The mental health charity Mind report that 1 in 4 people experience a mental health problem each year.
1 in 4. Do 4 people live in your house? Maybe you share an office of 4 people? Or have 4 best friends? No doubt we will come across people in our day-to-day lives affected by poor mental health (and we may not even realise it).
This week is Mental Health Awareness Week. In support of the week I have listed different ways in which we can support someone who may have difficulty with their mental health. This can include;
Being aware of the signs/symptoms
Everyone’s mental health is different, meaning the signs and symptoms people may present with may be different too. This can make it challenging in determining whether or not someone has a mental health need. Common characteristics can involve a change in their personality, thought process or social interactions – yes this could be for loads of different reasons other than their mental health, but it’s something to look out for. The NHS has a list of different mental health illnesses including the signs and symptoms of each of these, as well as treatment options.
Ask the question
“Do you need help?” Whether they have a diagnosis or not, asking for help can be difficult. Asking someone if they need help can help them access support without the difficulty of having to ask for this themselves. It can also help them feel less isolated and alone, a symptom of having poor mental health.Know specialist support services
These can vary dependent on the mental health illness. The first point of call would be to go and see the GP. There is also guidance of mental health support services within the NHS Website.

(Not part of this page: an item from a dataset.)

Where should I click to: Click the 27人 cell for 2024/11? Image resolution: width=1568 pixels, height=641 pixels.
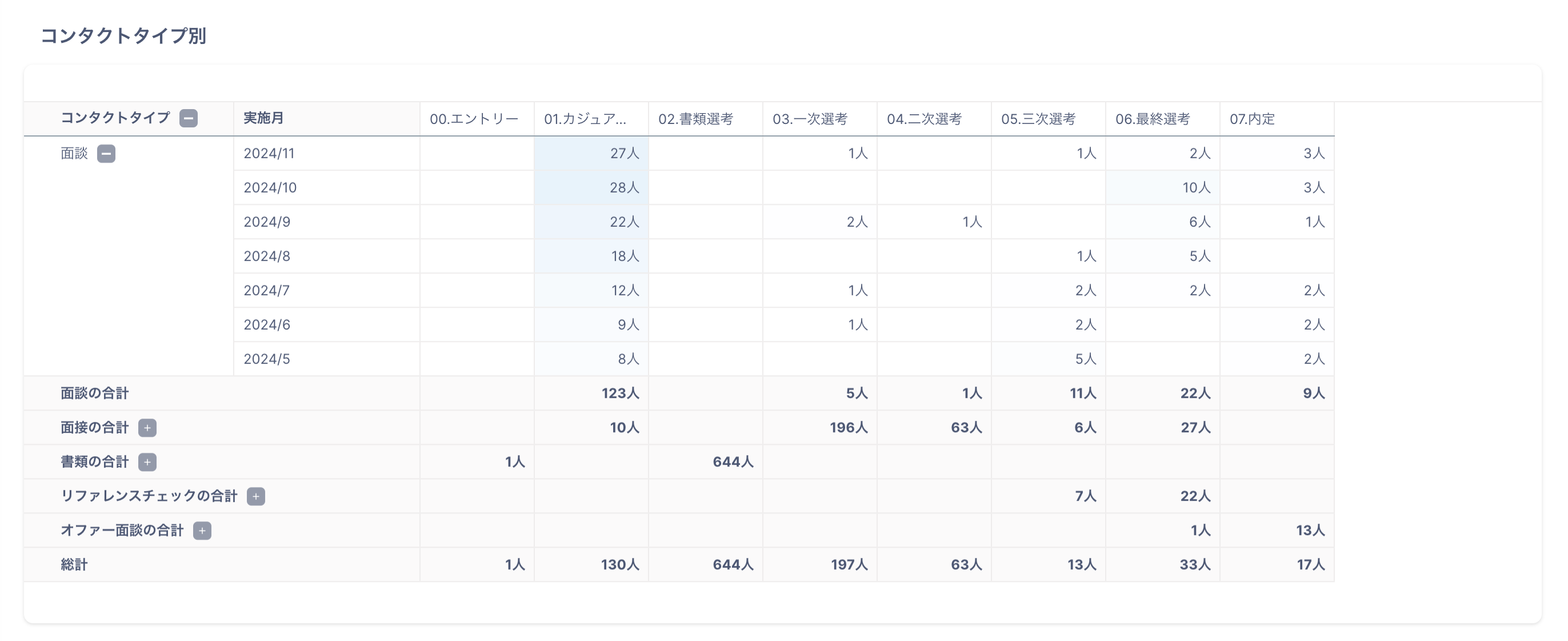point(624,154)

Support can also be offered from community mental health teams, children and adolescent mental health services and adult mental health services.
Offer emotional health support
Sometimes the smallest of gestures can make a big difference. Listening to a loved-one can be really helpful. Poor mental health can sometimes leave someone feeling lonely or in fear, and offering reassurance to them can help relieve this feeling. Supporting them in attending appointments, or support groups can itself help an individual when they may be feeling intense emotions themselves.
Something everyone should practice! When someone is unwell (both physically and mentally) it can be hard to be motivated to get out of bed and do things to look after themselves. Encouraging self-care is important, and has been proved to improve mental health symptoms. Self-care doesn’t have to be a solo act; this can be practiced in groups. Activities can include, going for a walk, getting some exercise, having a beauty routine, eating your favourite meal, meditating, reading a book, the possibilities are endless!
Acts like this can go a long way to help someone in need. I hope this week you see lots of people talking about mental health, get involved in the conversation, reduce the stigma and spread the love. You could be in a room with someone who needs it.